Texto proporcionado:

☆ ☆ ☆ ☆ ☆ ☆ ☆

Traducido del ucraniano por Svitlana Bregman

Esta historia forma parte de una serie de ensayos y artículos escritos por artistas ucranianos que decidieron quedarse en Ucrania después de la invasión a gran escala de Rusia el 24 de febrero de 2022. Esta serie se produce en colaboración con la Asociación Folkowisko/Rozstaje.art, gracias al cofinaciamiento de los Gobiernos de República Checa, Hungría, Polonia y Eslovaquia a través de una subvención del Fondo Internacional de Visegrado. La misión del fondo es promover ideas para la cooperación regional sostenible en Europa Central.

No es que no creyera en la posibilidad de una invasión rusa a gran escala. Simplemente no quería aceptarlo. No deseaba perturbar el curso regular de mi vida. Para mí, no hay nada mejor que mis rituales diarios: entrenamientos matutinos, trabajo durante el día en textos, una noche con un libro y una copa de vino seco, conversaciones con mi esposa sobre creatividad y criar a nuestro hijo, queridos amigos que vienen de visita y traen prosecco… Pero luego sucedió: la invasión. No quería experimentar el frío, el hambre, el miedo o la ira. Un hogareño introvertido como yo no estaba preparado para tales pruebas. No podía imaginar algo peor que tener que quedarme con un grupo de extraños, luchando como soldado.

☆ ☆ ☆ ☆ ☆ ☆ ☆

Ejercicios y tareas:
• a. Devuelve sin cambios el fragmento del ensayo sobre la invasión que comienza en «Esta historia forma» y termina en «en Europa Central.».
• b. Prosigue el ensayo sobre la invasión a partir de su última oración.
El listado que aparece a continuación procede de otra fuente.

[Registros de localización para capturas de pantalla y páginas]
☆ ☆ ☆ ☆ ☆ ☆ ☆

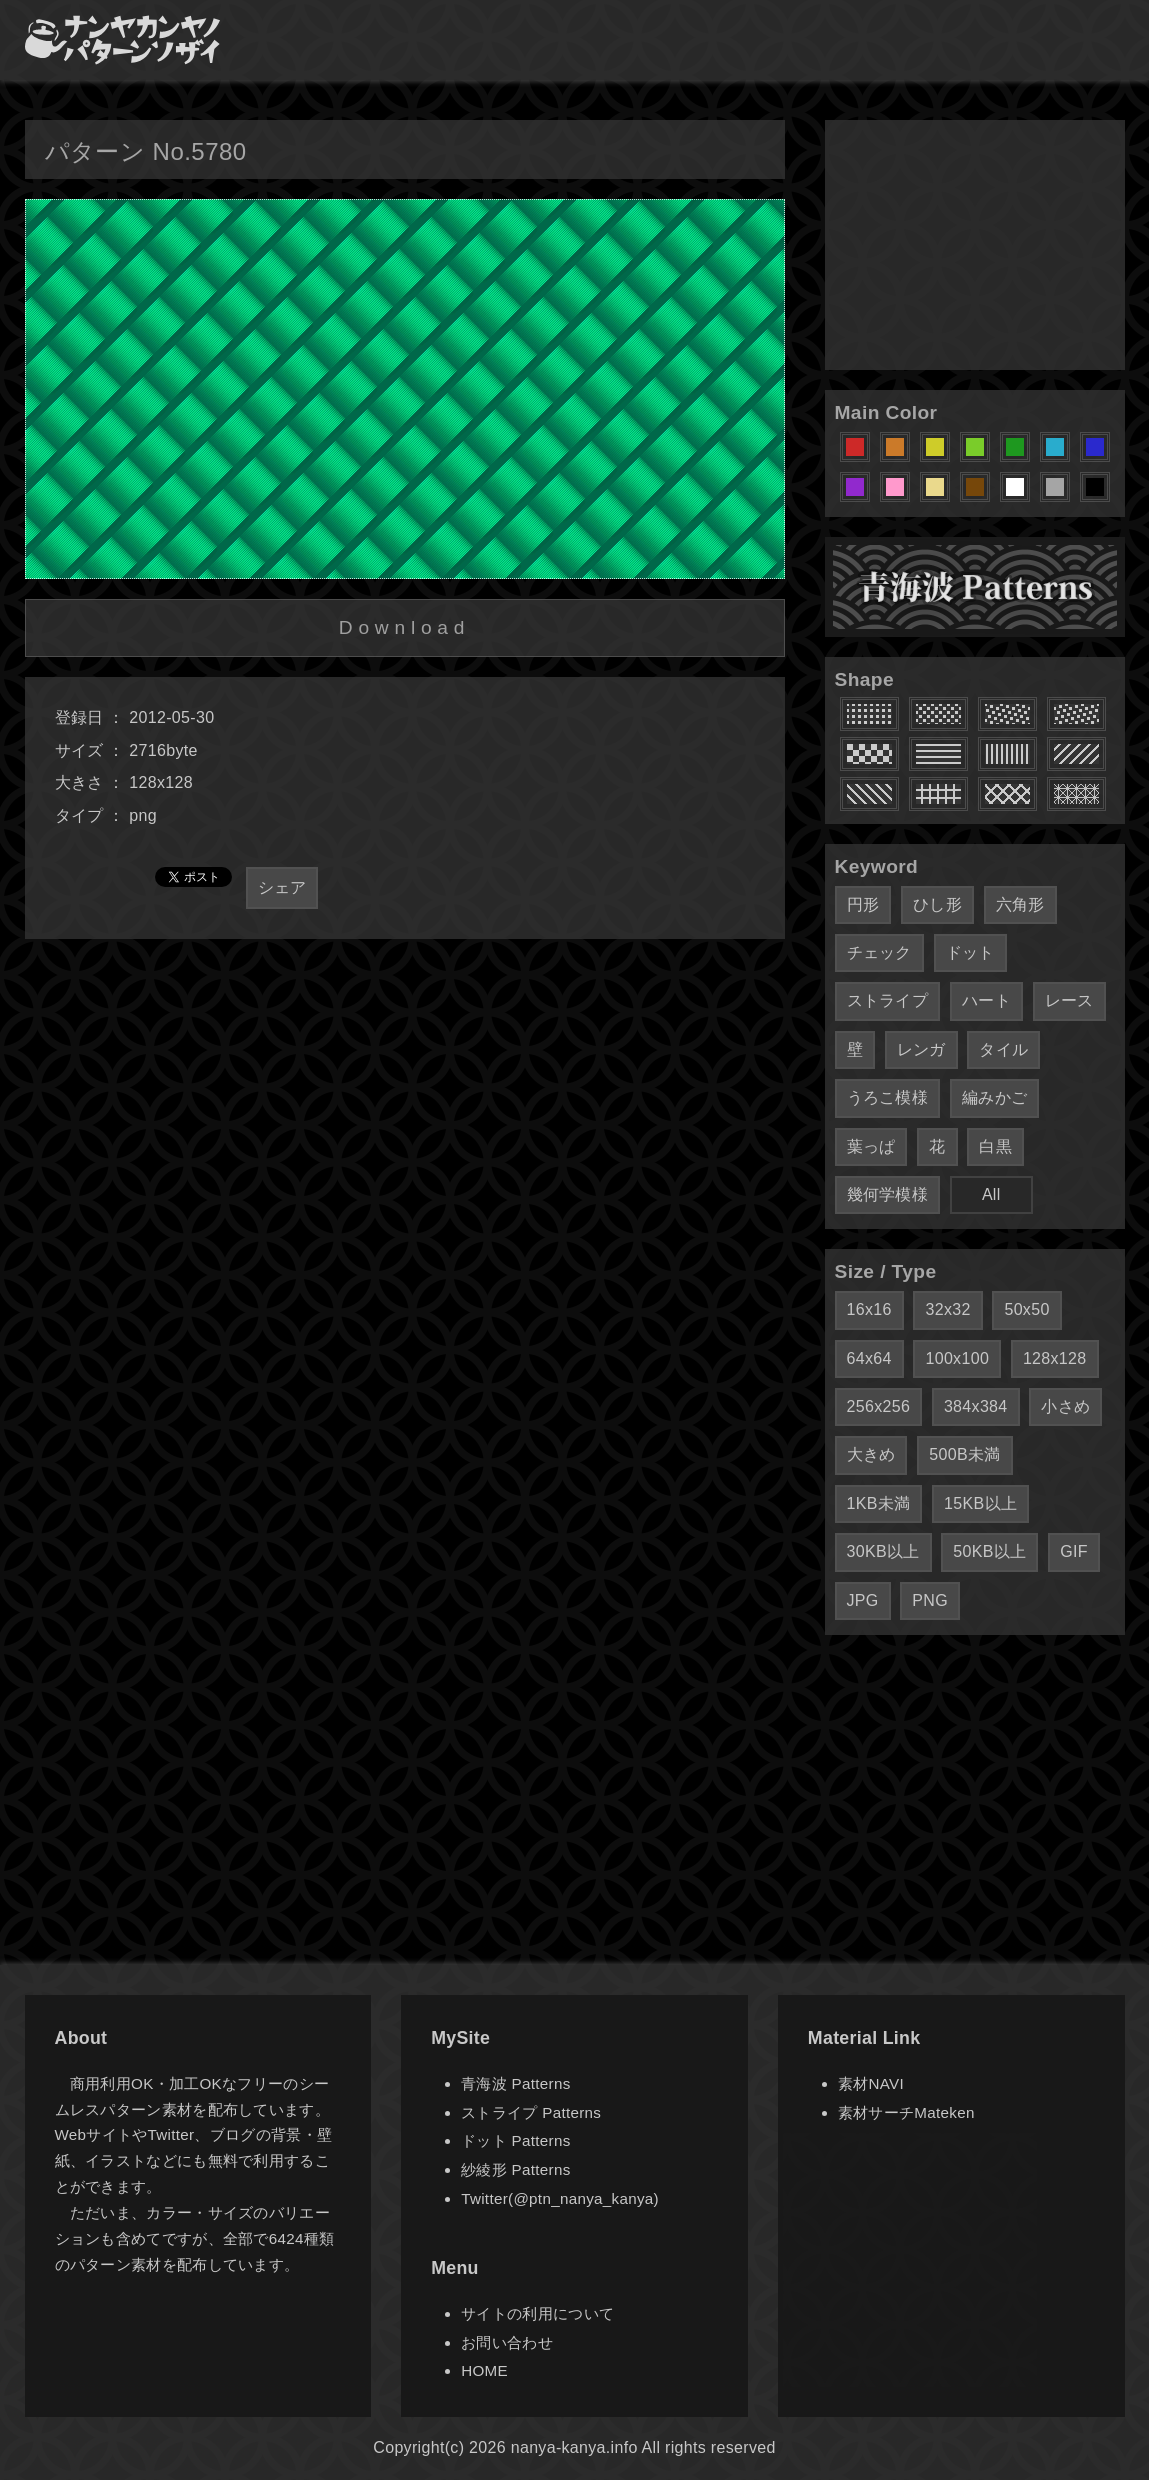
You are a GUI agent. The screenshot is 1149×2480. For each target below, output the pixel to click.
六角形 (1020, 904)
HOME (484, 2370)
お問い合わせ (507, 2342)
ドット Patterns (515, 2140)
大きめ (871, 1454)
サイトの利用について (537, 2313)
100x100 (957, 1358)
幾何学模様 (888, 1194)
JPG (863, 1600)
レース (1069, 1000)
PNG (930, 1600)
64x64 (869, 1358)
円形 (863, 904)
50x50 (1026, 1309)
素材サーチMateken (906, 2112)
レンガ (921, 1049)
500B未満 (964, 1454)
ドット (970, 952)
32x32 (947, 1309)
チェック (879, 952)
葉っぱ (871, 1146)
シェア (282, 887)
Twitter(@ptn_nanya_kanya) (560, 2198)
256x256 (879, 1406)
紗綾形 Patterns (515, 2169)
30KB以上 (883, 1551)
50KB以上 (989, 1551)
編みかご (994, 1097)
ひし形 (937, 904)
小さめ (1065, 1406)
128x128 (1055, 1358)
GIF (1074, 1551)
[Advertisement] (975, 245)
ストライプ (888, 1000)
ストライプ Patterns (531, 2112)
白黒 (995, 1146)
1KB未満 (879, 1503)
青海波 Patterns (515, 2083)
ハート (986, 1000)
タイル (1003, 1049)
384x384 (976, 1406)
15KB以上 (980, 1503)
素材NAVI (871, 2083)
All (991, 1194)
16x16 (869, 1309)
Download (404, 627)
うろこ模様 (888, 1097)
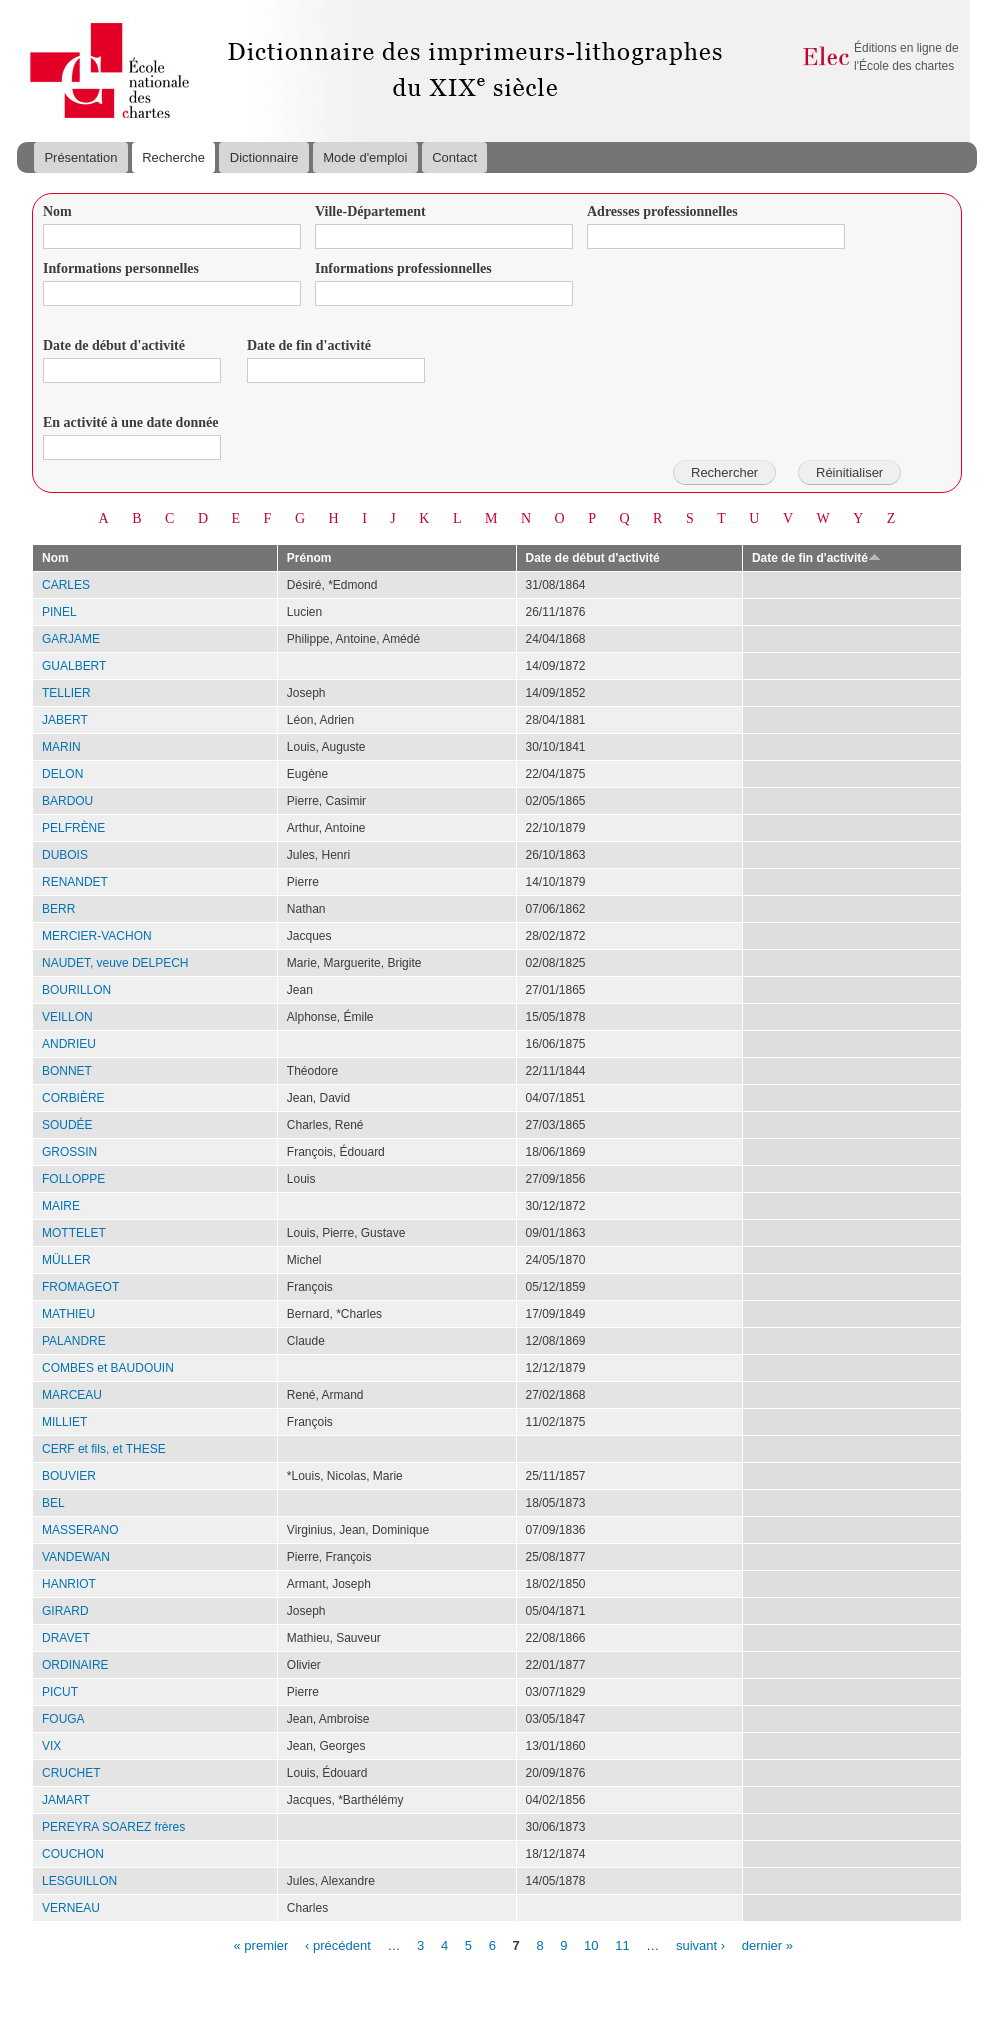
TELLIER (66, 693)
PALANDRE (74, 1341)
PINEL (59, 612)
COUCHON (73, 1854)
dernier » (767, 1944)
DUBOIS (65, 855)
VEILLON (67, 1017)
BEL (53, 1503)
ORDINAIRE (75, 1665)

☆ ☆ ☆ ☆ ☆ ☆ ☆

Respuestas en orden:
• a.
Esta historia forma parte de una serie de ensayos y artículos escritos por artistas ucranianos que decidieron quedarse en Ucrania después de la invasión a gran escala de Rusia el 24 de febrero de 2022. Esta serie se produce en colaboración con la Asociación Folkowisko/Rozstaje.art, gracias al cofinaciamiento de los Gobiernos de República Checa, Hungría, Polonia y Eslovaquia a través de una subvención del Fondo Internacional de Visegrado. La misión del fondo es promover ideas para la cooperación regional sostenible en Europa Central.

• b.
He experimentado esto antes. La socialización forzada en la edad adulta es deprimente cuando estás rodeado de personas que en su mayoría no son almas afines. Y seguramente entiendes perfectamente que es su derecho natural ser diferentes. En la guerra, uno debe adaptarse a las circunstancias y encontrar un lenguaje común con aquellos con quienes nunca te asociarías en la vida civil, obedecer a quienes te disgustan y dan órdenes a aquellos en quienes desconfías.

Sí, ya había pasado por esto antes. En 2015, cuando me uní a las Fuerzas Armadas de Ucrania, cuando comenzó la guerra en el este, conocí a un minero de la región Dnipropetrovsk que se convirtió en un hermano para mí; un investigador criminal de la región de Cherkasy con quien aprendí a encontrar un lenguaje común; una pandilla de gopniks clásicos del sur a quienes inicialmente evitaba, aunque su valentía finalmente me ganó respeto; chicos de Podillva que me enseñaron la filosofía simple de los agricultores y me mostraron cómo amar y notar la sutil belleza, como el canto de los pájaros, los patrones de huelo en las ventanas del automóvil y el silencio de las estepas de Dombás. Pero todo llegó más tarde, después de semanas e incluso meses de chocar como el roce de metales.

En esta ocasión, durante la guerra a gran escala, se sumaron otras personas. Resultaron ser de mi tipo de gente. En teoría, incluso antes de febrero de 2022, podía tomar vino tinto californiano en mi cocina con ellos. Mi batallón está compuesto principalmente por habitantes de la ciudad capital y, a pesar de nuestras diferentes situaciones sociales, opiniones políticas y trasfondos culturales, tenemos más cosas en común que diferencias. Después de todo, la mayoría somos de la misma cosecha y maduramos en condiciones similares. El distrito de Syrets en Kiev de la década de 1990 no difería mucho de mi distrito natal «D» en Cherkasy. Nuestra educación secundaria general nos brindó oportunidades bastantes equitativas, aunque cada uno eligió su propio camino.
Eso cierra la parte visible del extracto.